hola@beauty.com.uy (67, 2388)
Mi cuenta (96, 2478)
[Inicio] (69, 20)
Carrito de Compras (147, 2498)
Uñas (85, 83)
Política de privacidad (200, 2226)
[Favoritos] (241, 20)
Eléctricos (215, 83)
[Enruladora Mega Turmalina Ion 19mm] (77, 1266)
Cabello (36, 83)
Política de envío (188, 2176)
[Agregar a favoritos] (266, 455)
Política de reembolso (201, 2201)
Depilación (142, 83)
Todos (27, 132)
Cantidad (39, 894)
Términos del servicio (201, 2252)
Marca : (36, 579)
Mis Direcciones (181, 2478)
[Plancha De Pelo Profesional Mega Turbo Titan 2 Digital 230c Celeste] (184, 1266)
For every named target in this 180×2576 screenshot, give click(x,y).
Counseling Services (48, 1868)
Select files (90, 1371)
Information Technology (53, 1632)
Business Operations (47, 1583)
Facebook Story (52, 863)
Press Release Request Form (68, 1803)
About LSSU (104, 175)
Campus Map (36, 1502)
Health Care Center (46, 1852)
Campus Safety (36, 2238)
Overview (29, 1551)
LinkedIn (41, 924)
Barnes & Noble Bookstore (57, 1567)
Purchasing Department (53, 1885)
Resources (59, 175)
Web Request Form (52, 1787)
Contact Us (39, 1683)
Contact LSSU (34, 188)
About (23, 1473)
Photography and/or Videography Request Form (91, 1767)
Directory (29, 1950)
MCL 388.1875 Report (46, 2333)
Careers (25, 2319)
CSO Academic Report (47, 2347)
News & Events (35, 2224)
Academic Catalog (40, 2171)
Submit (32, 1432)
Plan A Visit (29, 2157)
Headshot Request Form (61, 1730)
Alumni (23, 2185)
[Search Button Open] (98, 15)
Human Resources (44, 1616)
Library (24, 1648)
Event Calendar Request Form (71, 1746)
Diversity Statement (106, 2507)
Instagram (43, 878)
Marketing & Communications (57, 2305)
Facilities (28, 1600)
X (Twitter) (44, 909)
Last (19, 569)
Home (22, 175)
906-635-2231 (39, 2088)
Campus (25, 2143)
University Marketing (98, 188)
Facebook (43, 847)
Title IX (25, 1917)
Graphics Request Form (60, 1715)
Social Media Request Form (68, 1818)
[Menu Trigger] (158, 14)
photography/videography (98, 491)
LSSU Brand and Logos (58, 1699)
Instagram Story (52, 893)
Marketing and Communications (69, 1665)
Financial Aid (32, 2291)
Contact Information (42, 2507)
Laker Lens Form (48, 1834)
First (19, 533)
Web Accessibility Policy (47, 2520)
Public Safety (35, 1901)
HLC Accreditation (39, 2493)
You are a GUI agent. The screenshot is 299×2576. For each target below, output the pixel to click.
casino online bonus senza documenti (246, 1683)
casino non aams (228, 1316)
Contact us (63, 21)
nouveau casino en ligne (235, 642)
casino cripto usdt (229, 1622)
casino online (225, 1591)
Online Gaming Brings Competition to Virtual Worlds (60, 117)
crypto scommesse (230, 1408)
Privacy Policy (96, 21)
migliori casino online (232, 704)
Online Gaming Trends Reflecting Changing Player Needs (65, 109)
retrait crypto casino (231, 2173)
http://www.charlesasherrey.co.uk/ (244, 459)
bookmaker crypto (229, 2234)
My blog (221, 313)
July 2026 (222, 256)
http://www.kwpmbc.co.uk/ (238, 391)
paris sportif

----

Where the line containing "Online Gaming Brings" appears in the records above, begin copying and continue through the last line; copy each line exactly and include no others.

Expected answer
Online Gaming Brings Competition to Virtual Worlds (60, 117)
crypto scommesse (230, 1408)
Privacy Policy (96, 21)
migliori casino online (232, 704)
Online Gaming Trends Reflecting Changing Player Needs (65, 109)
retrait crypto casino (231, 2173)
http://www.charlesasherrey.co.uk/ (244, 459)
bookmaker crypto (229, 2234)
My blog (221, 313)
July 2026 (222, 256)
http://www.kwpmbc.co.uk/ (238, 391)
paris sportif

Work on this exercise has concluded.